午後6時、レッスンの時間をとうに過ぎていた。今日はもう来ないと思った啓子は教本を閉じ、片付けを始めた。吹き着ける風の音と、ベランダを埋めていく雪の白さを窓越しに見るだけでも、外の厳しさがわかる。

その時、ピンポン、ピンポンとインターフォンが鳴った。
誰かしら?とテレビモニターを見ると、雪ダルマのようなものが写し出されていた。

外の廊下にも雪が吹き溜まっているのかと、ドアチェーンを付けたまま、外の様子が分かる程度にほんの少しだけ開けたが、ヒューっと凍るような風が吹き込んでくる。

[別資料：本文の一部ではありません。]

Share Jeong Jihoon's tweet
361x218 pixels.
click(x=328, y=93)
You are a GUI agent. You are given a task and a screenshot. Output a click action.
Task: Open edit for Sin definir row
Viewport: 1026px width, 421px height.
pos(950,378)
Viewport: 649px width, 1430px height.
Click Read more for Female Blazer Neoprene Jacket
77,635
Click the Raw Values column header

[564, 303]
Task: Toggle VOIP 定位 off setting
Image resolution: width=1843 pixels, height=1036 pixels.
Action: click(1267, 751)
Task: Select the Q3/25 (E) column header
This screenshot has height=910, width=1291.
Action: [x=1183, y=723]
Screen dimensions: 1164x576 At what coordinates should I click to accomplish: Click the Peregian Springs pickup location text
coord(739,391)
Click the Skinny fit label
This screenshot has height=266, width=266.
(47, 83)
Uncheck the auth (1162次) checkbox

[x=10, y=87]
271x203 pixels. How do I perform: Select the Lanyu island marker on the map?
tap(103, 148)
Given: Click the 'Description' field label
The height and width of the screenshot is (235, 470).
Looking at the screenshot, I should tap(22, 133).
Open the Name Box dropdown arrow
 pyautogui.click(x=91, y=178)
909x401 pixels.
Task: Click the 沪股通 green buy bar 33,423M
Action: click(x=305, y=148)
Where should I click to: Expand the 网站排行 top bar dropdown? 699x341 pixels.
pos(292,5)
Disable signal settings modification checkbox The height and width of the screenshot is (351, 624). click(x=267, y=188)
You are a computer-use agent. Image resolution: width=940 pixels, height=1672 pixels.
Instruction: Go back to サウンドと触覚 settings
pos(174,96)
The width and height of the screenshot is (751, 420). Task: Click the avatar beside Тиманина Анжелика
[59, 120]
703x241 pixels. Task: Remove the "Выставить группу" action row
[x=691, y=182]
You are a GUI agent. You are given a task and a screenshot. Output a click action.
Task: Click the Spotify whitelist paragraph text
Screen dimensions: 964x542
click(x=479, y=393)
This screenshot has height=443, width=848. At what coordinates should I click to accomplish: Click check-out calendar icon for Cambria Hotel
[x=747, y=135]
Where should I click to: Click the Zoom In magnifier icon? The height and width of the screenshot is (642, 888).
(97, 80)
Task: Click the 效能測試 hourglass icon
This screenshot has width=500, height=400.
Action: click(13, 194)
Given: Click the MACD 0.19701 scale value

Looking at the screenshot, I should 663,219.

寒い……啓子は直ぐにドアを締めようとしたが、「僕です」と小さな声が聞こえた。

えっ、まさかと、もう一度ドアを開くと、そこには雪にまみれた幸一が立っていた。

「どうしたの?」
なんと間抜けた挨拶だが、それしか言葉が出なかった。
「ピ、ピアノ、せ、先生に……ピ、ピ、ピ……」
彼は寒さで震えて言葉にならない。コートは着ているものの、頭から靴の先まで雪で真っ白。
「何をしているの。早く、中に」と啓子は彼を引き入れたが、顔色には血の気が無く、唇は赤みを失い、目は虚ろでガタガタと体の震えが止まらない。

驚いた啓子が「幸一君、しっかりして!」と両手で幸一の頬を必死に擦る。氷のように冷たいが、続けると、ようやく「う、うっ、寒い……」と声が出た。